[Stored items]
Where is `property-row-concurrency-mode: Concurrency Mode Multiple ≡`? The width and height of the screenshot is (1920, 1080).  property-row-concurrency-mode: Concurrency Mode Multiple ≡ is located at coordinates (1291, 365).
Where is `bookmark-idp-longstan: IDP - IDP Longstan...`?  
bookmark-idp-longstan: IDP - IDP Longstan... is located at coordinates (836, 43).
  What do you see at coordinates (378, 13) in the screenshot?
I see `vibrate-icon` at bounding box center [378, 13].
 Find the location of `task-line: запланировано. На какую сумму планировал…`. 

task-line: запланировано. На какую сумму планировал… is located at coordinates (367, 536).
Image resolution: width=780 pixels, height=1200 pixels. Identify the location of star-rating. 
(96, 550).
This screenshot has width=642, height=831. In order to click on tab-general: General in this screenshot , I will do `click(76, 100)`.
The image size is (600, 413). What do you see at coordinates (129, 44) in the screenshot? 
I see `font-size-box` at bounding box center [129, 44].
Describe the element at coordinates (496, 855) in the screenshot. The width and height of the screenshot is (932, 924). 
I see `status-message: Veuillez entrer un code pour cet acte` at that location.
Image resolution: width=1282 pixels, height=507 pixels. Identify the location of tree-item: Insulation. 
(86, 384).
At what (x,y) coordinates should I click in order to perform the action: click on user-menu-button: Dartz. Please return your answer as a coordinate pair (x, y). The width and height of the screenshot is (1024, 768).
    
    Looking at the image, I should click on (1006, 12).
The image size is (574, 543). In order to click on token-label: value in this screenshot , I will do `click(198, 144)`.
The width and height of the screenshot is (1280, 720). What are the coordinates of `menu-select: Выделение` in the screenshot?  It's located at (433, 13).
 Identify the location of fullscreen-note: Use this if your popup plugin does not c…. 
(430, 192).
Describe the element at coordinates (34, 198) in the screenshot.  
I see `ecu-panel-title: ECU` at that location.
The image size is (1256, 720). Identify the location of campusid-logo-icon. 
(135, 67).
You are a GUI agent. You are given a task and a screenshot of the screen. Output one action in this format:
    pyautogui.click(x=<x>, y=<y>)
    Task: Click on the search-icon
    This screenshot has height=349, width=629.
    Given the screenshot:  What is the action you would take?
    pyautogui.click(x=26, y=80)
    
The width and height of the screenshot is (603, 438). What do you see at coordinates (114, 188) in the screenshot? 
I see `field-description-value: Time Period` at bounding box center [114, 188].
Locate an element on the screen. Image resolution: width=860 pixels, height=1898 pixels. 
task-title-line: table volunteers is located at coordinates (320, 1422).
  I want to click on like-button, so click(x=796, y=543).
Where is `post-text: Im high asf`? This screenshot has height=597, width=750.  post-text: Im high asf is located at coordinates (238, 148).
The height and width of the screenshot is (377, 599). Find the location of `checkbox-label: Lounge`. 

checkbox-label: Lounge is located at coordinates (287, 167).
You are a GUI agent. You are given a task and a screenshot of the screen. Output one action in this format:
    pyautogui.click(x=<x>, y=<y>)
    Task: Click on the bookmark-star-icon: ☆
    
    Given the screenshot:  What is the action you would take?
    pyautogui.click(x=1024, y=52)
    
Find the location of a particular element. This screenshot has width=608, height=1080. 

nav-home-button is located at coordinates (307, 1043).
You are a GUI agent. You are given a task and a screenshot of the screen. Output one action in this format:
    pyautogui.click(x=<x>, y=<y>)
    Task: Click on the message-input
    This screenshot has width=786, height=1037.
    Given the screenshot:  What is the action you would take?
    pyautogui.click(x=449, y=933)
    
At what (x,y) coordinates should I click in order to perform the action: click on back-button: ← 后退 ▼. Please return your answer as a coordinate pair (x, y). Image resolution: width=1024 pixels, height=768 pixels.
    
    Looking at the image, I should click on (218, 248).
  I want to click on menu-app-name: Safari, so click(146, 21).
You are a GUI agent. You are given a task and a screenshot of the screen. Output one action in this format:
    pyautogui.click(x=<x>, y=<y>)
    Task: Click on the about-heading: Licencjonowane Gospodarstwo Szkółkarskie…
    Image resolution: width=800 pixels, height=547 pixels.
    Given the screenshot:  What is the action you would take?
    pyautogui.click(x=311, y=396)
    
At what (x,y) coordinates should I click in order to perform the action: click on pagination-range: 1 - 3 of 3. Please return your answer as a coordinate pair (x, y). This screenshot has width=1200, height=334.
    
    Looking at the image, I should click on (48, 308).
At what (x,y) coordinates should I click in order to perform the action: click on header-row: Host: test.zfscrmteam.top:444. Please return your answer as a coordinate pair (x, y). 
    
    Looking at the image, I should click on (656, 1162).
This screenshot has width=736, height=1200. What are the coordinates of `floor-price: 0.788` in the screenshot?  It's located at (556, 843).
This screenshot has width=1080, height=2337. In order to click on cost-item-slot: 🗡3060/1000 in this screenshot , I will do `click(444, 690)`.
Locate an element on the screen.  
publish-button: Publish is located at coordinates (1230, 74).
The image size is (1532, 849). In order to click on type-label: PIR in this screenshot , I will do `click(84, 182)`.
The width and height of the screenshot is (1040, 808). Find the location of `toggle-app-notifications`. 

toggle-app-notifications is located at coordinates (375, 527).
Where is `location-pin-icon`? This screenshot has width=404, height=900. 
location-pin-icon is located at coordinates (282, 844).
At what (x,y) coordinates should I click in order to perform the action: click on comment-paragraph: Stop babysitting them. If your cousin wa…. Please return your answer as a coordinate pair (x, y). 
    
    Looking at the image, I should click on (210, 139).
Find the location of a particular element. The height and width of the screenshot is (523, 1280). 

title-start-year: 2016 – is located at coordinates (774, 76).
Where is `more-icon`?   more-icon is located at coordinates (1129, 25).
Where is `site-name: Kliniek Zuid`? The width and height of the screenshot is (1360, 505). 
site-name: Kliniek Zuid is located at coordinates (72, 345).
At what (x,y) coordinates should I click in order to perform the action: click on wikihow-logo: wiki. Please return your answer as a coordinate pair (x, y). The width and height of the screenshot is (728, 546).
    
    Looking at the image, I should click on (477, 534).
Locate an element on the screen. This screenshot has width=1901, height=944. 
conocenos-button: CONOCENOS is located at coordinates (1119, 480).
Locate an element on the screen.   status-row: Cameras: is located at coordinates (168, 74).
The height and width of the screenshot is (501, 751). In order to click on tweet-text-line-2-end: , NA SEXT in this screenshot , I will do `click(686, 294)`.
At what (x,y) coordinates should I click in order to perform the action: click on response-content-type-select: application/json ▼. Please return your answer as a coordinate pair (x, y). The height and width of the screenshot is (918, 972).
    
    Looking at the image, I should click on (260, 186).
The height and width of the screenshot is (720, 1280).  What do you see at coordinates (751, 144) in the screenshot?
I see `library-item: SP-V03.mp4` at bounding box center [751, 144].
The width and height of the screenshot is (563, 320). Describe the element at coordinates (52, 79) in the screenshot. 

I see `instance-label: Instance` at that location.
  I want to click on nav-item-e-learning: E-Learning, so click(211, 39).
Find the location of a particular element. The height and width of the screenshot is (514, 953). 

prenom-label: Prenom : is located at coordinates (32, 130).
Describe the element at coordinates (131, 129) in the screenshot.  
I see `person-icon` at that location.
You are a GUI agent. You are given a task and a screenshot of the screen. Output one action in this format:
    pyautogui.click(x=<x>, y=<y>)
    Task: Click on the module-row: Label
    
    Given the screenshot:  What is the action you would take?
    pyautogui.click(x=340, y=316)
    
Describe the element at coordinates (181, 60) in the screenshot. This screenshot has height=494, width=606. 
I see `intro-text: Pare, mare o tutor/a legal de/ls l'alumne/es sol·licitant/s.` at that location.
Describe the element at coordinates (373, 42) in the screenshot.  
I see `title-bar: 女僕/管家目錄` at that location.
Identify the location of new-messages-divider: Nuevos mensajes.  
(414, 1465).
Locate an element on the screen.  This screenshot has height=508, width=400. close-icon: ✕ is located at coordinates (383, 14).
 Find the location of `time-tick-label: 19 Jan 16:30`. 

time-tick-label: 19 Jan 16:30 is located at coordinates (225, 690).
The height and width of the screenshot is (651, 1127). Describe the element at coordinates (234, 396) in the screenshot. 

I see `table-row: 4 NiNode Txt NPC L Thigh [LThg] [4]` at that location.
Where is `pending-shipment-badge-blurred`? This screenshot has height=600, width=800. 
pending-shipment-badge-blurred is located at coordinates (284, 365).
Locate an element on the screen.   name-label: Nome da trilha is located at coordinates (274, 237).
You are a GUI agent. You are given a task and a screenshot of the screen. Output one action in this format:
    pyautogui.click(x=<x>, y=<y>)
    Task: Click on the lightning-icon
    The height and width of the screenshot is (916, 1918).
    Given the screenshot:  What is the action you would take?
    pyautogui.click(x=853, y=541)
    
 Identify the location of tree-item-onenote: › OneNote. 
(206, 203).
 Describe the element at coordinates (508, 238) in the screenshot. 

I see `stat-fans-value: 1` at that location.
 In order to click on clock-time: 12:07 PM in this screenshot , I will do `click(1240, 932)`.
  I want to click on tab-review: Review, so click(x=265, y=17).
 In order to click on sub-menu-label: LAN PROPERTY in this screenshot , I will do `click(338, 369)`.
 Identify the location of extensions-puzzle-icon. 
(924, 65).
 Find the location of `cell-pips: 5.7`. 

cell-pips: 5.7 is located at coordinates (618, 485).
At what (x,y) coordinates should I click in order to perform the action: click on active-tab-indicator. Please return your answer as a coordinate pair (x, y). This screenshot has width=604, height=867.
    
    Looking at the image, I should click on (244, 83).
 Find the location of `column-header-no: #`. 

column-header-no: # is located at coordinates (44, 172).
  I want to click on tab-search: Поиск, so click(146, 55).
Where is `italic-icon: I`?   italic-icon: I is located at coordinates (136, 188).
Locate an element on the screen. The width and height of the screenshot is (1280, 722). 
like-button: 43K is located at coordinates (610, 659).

→ Your task
Rewrite the listing lines starting at the one containing "The width and height of the screenshot is (1040, 808)." and ending at the one containing "toggle-app-notifications is located" as a numbered list, leaving out blank lines.

→ Result of the task
1. The width and height of the screenshot is (1040, 808). Find the location of `toggle-app-notifications`. 
2. toggle-app-notifications is located at coordinates (375, 527).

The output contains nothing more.